In a regular new feature, Waterstones Bookstore at intu Milton Keynes will be exploring the best new books on the shelves, and sharing what makes them essential reading material with Total MK readers.

This time we probe The Mermaid and Mrs Hancock by Imogen Hermes Gowar (Paperback, £8.99)

 

Power and power imbalances due to gender, race or social inequality are themes that run through ‘The Mermaid and Mrs Hancock’, a wonderful, historical fiction combining myth and legend with the harsh realities of the past, in our Cluster Manager’s ‘February Fiction Pick of the Month’ for WaterstonesMK.

 

This book introduces the characters of rich rising-star merchant Jonah Hancock, besotted with intelligent courtesan Angelica Neal, the most “haughty whore of the first water” in Georgian London.
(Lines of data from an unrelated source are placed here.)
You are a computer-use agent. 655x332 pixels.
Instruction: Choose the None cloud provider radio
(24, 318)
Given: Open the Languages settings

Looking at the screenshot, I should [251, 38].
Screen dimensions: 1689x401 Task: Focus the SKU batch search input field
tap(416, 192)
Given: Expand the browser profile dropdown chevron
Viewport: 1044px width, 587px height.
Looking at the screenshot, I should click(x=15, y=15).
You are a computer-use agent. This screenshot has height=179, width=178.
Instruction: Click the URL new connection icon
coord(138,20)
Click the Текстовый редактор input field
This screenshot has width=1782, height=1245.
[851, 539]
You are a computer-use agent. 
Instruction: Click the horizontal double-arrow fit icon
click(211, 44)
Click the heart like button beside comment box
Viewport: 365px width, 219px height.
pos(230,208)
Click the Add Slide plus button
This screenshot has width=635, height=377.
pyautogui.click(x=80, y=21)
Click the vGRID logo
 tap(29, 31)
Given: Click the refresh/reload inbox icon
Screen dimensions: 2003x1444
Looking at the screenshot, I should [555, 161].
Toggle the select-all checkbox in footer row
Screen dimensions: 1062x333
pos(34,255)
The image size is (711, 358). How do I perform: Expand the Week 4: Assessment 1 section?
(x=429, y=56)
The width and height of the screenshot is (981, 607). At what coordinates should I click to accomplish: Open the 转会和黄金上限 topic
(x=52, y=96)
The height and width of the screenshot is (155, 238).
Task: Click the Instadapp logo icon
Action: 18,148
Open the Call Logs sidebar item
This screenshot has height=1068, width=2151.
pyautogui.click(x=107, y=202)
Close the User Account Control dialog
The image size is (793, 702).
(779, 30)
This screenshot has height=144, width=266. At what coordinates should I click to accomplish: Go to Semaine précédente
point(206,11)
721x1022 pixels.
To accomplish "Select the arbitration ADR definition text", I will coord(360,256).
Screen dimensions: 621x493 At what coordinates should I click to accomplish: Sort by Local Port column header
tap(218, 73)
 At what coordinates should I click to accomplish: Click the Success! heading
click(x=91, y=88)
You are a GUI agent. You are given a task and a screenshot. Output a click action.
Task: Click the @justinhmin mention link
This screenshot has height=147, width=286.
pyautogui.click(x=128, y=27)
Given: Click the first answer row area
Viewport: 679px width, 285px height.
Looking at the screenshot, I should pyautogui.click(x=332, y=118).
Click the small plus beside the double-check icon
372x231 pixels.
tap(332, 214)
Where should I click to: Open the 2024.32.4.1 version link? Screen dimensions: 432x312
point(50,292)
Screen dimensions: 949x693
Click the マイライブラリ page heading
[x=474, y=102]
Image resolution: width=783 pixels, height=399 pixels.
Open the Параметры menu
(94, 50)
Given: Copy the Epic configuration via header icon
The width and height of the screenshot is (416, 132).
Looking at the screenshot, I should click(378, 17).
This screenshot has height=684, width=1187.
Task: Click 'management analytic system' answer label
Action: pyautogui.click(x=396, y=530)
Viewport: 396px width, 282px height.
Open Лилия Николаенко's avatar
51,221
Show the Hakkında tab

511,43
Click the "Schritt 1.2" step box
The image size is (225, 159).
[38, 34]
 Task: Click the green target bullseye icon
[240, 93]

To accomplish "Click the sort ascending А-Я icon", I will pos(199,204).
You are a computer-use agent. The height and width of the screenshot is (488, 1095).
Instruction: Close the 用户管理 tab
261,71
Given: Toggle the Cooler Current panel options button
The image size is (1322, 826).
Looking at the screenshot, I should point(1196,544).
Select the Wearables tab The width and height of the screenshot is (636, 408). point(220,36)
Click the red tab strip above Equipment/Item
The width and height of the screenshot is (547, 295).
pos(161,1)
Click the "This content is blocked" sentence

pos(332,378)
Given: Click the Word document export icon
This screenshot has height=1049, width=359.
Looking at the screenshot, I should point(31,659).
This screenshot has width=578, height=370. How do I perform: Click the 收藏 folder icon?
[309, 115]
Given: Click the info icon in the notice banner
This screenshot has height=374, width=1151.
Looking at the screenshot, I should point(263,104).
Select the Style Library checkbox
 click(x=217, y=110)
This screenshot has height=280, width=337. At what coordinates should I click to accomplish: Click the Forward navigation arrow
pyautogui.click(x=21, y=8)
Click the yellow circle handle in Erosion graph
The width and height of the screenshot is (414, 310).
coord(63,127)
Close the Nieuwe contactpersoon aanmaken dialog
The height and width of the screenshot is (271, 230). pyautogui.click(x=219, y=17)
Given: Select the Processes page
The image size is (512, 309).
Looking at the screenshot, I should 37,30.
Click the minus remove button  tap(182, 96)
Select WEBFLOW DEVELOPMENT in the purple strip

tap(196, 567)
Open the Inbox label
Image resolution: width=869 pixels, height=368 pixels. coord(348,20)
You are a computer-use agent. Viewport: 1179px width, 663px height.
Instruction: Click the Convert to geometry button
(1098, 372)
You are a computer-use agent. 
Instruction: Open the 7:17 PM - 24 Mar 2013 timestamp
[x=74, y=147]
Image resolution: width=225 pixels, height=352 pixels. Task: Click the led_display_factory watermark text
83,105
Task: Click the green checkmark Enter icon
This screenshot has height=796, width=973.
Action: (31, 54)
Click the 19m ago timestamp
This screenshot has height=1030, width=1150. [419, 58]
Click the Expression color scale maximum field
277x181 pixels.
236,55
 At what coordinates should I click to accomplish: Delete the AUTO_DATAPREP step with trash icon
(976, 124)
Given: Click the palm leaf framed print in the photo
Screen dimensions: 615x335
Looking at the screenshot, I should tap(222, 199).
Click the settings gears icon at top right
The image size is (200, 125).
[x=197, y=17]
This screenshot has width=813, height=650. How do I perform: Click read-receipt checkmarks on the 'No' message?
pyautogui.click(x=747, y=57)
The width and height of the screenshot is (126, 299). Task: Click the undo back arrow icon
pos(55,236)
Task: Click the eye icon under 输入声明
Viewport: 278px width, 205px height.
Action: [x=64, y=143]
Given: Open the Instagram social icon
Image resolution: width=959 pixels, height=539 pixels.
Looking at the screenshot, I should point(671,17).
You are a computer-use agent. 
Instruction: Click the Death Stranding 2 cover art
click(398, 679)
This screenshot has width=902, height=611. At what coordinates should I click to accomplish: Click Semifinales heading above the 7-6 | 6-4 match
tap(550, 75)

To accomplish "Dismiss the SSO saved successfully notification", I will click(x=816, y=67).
Angelica falls for an aristocrat, but on her protector’s death cannot pay her bills, so she is persuaded to marry Jonah, who has enterprisingly made his money and position in society by exhibiting a ‘mermaid’ carcass brought back on one of his ships. Following their marriage, Jonah sends a ship to look for another mermaid at Angelica’s bidding, and is surprised when his captain unexpectedly returns with a living mermaid in the hold.

This melancholy mermaid is ensconced in an underground grotto in their Greenwich mansion, feeding off the emotions of those who visit… Angelica and Jonah are both ambitious in their own ways. What will be the cost of their ambitions? And will they be able to escape the legendary destructive power a mermaid is said to possess?

 

Imogen Gowar’s wonderful writing is full of beautiful prose, and her passive-aggressive dialogue of polite society is worthy of Jane Austen herself, but this ‘comfortable’ marriage gives no guarantee of a routine happy ending.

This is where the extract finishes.